-- Opening Marker --
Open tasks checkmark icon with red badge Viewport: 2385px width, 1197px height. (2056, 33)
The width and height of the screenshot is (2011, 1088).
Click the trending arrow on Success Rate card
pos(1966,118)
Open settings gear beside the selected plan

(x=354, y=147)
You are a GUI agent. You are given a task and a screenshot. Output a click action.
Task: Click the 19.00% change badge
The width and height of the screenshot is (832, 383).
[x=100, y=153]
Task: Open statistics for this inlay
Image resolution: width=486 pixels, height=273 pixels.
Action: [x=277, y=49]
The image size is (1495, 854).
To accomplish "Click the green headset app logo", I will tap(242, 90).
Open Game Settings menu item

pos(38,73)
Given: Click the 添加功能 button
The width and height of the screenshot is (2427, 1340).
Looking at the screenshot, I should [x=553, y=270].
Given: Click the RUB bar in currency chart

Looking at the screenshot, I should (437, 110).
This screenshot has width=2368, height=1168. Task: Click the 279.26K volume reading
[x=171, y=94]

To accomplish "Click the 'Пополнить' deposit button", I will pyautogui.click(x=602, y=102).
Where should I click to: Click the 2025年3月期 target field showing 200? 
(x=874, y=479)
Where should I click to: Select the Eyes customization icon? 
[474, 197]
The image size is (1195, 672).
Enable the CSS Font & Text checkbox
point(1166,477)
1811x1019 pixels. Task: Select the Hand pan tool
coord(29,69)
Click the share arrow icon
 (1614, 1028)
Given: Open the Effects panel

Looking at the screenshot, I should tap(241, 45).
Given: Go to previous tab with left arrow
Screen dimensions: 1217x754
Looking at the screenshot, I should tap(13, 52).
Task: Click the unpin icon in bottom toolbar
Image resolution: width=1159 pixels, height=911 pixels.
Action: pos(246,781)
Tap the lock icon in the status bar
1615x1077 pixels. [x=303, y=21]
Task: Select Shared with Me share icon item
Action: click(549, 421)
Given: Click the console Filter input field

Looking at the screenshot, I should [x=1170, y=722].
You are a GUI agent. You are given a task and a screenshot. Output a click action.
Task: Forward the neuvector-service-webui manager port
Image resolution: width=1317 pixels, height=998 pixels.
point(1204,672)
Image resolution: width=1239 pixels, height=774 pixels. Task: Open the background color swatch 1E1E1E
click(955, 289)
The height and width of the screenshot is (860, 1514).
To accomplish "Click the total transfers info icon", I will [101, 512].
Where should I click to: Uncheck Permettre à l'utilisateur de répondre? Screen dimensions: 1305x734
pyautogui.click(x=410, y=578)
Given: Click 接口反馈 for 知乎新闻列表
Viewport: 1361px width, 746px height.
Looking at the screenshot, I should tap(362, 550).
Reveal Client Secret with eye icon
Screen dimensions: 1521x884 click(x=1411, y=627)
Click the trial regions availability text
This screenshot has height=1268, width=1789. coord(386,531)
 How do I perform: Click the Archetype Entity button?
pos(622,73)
-- Closing Marker --
**What needs to be done:**
Print, from the entries above, the line with "Image resolution: width=486", the line with "Given: Click the 添加功能 button" and all lines between them, exactly and with nothing else.

**Task answer:**
Image resolution: width=486 pixels, height=273 pixels.
Action: [x=277, y=49]
The image size is (1495, 854).
To accomplish "Click the green headset app logo", I will tap(242, 90).
Open Game Settings menu item

pos(38,73)
Given: Click the 添加功能 button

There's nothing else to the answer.